§ **Text segment**
────────────────────
OREGON STATE UNIVERSITY

Rocks Lesson #10

The Earth was formed about 4.6 billion years ago. The planet was so hot that the entire Earth was molten or liquid. As the Earth cooled, the lightest materials floated to the top and the heaviest materials sank to the center. The outer part of the Earth, the crust, consists of the lightest rock.

 

Rock Lesson - lava flow 

The lightest rocks form the continents, which are made mostly of the rock granite. Most of the granite on the continents has, over millions of years, been broken down, transported, and deposited into sedimentary rock. These layers of sedimentary rock vary from 8-9 miles thick to nothing in some areas like the Canadian Shield of North America. The Canadian Shield has huge outcroppings of granite right on the surface. Under the thick layers of sedimentary rock lies the denser granite. 

 

The granitic continents ride on a much denser rock called basalt. These basalts form the bottom of our continents and the bottoms of our great oceans. This layer of rock extends down to 40 miles from the surface of the earth. 

 

Rock Lesson - Lithosphere 

The crust is very thin in comparison to the other layers of the earth. The crust is only 3 miles thick under the oceans and about 40 miles thick under the highest mountain chains. The layer of the earth under the crust is called the mantle. It is over 1800 miles thick!! The crust and the upper level of the mantle form a layer of the earth that moves very slowly (1-4 inches per year). This layer that moves and causes earthquakes and volcanoes is called the Lithosphere.
────────────────────
§ **Data extract**
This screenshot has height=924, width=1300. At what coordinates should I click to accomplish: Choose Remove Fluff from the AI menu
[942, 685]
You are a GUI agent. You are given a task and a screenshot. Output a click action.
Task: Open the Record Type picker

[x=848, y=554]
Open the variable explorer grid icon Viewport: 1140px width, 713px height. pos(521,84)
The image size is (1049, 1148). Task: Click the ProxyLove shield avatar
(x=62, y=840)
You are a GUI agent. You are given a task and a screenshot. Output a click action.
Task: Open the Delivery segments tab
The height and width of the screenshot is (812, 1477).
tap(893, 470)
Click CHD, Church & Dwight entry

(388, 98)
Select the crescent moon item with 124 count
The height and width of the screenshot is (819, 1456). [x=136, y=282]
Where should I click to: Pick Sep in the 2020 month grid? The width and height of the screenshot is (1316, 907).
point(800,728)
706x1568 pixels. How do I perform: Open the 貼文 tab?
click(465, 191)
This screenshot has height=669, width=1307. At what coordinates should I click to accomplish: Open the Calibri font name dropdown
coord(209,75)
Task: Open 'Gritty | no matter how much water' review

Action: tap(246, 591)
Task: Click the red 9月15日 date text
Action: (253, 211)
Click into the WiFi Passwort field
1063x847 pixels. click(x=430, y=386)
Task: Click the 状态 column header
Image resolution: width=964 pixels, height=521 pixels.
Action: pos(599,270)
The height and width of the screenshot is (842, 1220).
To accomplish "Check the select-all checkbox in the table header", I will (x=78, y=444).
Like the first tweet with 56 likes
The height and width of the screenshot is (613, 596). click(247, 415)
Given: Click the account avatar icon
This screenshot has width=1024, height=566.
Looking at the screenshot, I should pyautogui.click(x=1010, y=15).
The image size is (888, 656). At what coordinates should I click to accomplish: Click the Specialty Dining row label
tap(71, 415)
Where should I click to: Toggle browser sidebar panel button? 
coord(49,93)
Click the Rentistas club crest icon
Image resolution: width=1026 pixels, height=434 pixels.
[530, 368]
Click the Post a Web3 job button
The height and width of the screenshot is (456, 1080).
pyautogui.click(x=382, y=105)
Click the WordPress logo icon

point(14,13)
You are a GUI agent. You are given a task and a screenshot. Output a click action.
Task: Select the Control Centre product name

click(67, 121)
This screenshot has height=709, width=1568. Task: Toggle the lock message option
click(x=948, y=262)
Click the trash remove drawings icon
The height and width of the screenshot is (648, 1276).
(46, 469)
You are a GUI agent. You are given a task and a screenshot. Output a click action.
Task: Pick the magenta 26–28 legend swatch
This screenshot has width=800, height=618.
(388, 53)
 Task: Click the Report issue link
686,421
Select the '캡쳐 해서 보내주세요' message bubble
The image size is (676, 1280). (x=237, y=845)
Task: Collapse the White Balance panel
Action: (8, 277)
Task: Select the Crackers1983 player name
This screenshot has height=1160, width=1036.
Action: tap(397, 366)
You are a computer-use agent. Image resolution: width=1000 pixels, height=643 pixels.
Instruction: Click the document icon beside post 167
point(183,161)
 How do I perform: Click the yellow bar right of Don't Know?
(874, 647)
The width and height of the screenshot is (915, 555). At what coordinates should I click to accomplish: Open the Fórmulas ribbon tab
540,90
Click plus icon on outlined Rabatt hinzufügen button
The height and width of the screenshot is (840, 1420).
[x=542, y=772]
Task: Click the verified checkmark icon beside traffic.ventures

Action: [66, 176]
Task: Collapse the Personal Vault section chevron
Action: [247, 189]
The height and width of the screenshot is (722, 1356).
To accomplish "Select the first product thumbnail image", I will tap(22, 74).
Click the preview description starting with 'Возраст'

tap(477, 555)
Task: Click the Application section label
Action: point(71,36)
────────────────────
§ **Problems to work on**
#1 Name every kind of rock that the rocks lesson mentions.
#2 According to the rocks lesson, how thick is the crust under the oceans?
#3 Please carry on the rocks lesson from its final sentence.

§ **Per-task outputs**
#1 granite, sedimentary rock, basalt

#2 3 miles

#3
 

Rocks are made of two or more different minerals that have been:

1. cemented together, or

2. squeezed and heated together, or

3. melted and cooled together.

 

Rocks make up the majority of the Earth's crust. One of the most common rock is granite. The four minerals that make up granite are feldspar, quartz, mica, and hornblende. Granite was formed when magma cooled slowly forming crystals of the four minerals that make up the rock granite. 

 

Rock Lesson - Granite 1

Look at the photo above of granite. Notice the different mineral crystals that make up the rock, granite.

 

Most of the Earth's surface rocks are covered by soil or clay. Soil contains very small crushed pieces of rock and organic (plant and animal remains) material. Plants such as grass and trees grow in this region of the crust.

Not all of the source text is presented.